Bäcker Markus Staib ist einer, der nach vorn blickt. Und der, wie er selbst sagt, entschlossen ist, das Beste daraus zu machen, dass immer mehr Flüchtlinge nach Deutschland kommen. Bei ihm arbeiten seit dem 1. September drei Lehrlinge aus Somalia, Eritrea und Pakistan. Und bislang ist der Ulmer Handwerksmeister sehr zufrieden: "Sie haben sich hervorragend geschlagen, auch weil sie schon etwas älter sind als ein normaler Lehrling bei uns, der zwischen 16 und 18 Jahre alt ist. Bei denen ist der jüngste schon 25 Jahre alt , die haben eine ganz andere Reife."
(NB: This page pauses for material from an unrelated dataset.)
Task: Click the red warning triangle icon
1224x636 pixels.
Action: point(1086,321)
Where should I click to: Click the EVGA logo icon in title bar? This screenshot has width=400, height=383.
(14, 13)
Seit mehreren Jahren hat Staib Schwierigkeiten alle Lehrstellen in seiner Großbäckerei, in der 400 Menschen arbeiten, zu besetzen. Sein Plan, Auszubildende aus EU-Mittelmeerländern mit hoher Jugendarbeitslosigkeit ins Schwabenland zu holen, verlief im Sande - trotz enger Zusammenarbeit mit der Handwerkskammer in Ulm. Bis man gemeinsam auf die Idee kam, die Lehrstellen mit Flüchtlingen zu besetzen. Eine gute Idee, findet Staib, fünf Wochen nach dem Start seines Experiments. "Es hört sich wirklich zu gut an, um wahr zu sein. Aber wir sind sehr positiv überrascht und es macht uns Spaß, mit ihnen zusammenzuarbeiten."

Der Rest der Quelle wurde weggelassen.